Silence is full of words - the struggle for Werka's future continues!
Crowdfunding for an EEG device
Ends at: 25 December 2020
Children like Weronika are often called "the silent angels". At a time when they should start speaking, they become silent. Most possibly forever. All that is left is eye contact, although even that is sometimes difficult. Weronika is with us, but it feels as if she was somewhere else. She is now 15 years old.
The defective gene revealed itself when she was 18 months old. Initially she became withdrawn, sad and absent. My bright and curious daughter has gone out like a flame. Her reactions were faint or delayed, we had limited contact with her. And I could not break the barrier she created. Today I know a lot more about Weronika's condition, but I need you to help her!
Rett syndrome attacks mainly girls. Boys with this illness usually die soon after birth. The mutation of the MECP2 gene causes abnormal formation of nerve connections. At the age of 2, Werka began to forget the words she had learned earlier. It was the beginning of a total loss of speech. She also started losing the motor skills – she had uncontrolled hand movements typical of Rett syndrome, such as clapping, unnatural bending, putting her hands in her mouth. My daughter was no longer interested in the games she had previously loved, and I was helpless because I could not reach her. I cried when I did not see any signs of cooperation in her eyes. I only saw a void there. It hurt my heart beyond words.
Rett syndrome includes symptoms of autism, childhood cerebral palsy, Parkinson's disease, epilepsy and anxiety disorders. Without rehabilitation, children with this disorder very quickly stop walking and a wheelchair becomes the only option. Werka walks independently. She can go up and down a few stairs. It is not easy for her, but it gives her joy. She is brave. She loves it when I read her fairytales or take her for car rides.
I spend with Weronika 24 hours a day. Luckily, she sleeps peacefully at nights. I watch her then, She looks like a healthy girl. Only the night she does not need to wear the orthosis that protects her from putting her hands into her mouth. Although they are relatively light, they very much restrict the movement of her hands.
Some people think that raising such a sick child is a punishment. I think it is a gift from God. Her smile and beautiful blue eyes confirm this. I deeply believe that someday she will be an independent girl, that medicine will find a way to help people with Rett syndrome. I want to maintain Werka's physical functions at all costs until she can get an effective treatment. The last 2-3 years have been very promising. Studies show that it is very probable that a way will be found to cure or stop the disease.
Weronika sees, hears and understands. She reacts to gestures and words, she senses people's intentions. She wants to cooperate, but often she simply doesn't know how. The whole world is working on a way to repair this damaged gene. And I stay hopeful ... I learn my daughter by heart. Weronika's silence is full of words. The words that she tries to communicate are in every gesture, movement, look and smile.

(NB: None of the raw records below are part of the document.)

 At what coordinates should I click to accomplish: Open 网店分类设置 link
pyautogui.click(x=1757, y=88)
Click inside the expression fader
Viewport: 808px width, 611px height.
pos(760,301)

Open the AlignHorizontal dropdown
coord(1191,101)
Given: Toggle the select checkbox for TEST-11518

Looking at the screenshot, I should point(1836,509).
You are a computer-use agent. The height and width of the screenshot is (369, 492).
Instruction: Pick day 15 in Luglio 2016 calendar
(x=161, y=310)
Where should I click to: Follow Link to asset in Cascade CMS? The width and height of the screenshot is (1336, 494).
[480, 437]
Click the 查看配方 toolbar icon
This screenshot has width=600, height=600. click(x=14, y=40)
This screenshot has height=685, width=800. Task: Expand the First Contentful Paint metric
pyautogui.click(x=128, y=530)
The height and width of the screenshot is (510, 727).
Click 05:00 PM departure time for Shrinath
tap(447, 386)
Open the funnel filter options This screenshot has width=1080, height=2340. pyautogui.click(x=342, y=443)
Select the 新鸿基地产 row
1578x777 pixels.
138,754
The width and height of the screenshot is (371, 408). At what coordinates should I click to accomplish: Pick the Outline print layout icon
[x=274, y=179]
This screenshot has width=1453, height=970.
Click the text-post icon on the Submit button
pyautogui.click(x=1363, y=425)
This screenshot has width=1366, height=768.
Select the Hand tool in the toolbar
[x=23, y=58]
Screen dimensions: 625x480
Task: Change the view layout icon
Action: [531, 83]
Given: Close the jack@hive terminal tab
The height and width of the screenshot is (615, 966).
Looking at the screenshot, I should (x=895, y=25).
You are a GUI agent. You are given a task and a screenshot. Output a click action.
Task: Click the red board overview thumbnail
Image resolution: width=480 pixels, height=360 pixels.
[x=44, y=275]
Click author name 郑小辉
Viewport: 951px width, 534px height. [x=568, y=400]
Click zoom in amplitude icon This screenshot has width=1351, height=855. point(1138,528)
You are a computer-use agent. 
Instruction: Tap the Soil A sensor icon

Weronika requires regular EEG tests - only this way we can get to know her illness better. We have to watch our greatest enemy all the time. Unfortunately, Weronika has huge difficulties with performing the EEG test on traditional devices. She cannot fall asleep "on demand", she cannot stay still. Such tests are then burdened with large errors, and we can no longer afford mistakes. The device we collect the money for is a solution that allows one to take a test at any time, when your child falls asleep and anywhere, such as in your own bed, and also conduct a test in motion. The right program then processes the results and prints them out for the neurologist.
We also want to make the device available for use by other disabled children with whom we meet very often. This collection will therefore help not only Weronika, but also all disabled children whose parents come to us. They will no longer have to sign up for the test and wait for months. They will not have to risk that the result will turn out to be wrong.
Please, stand with us for a fight for Werka and other ill children!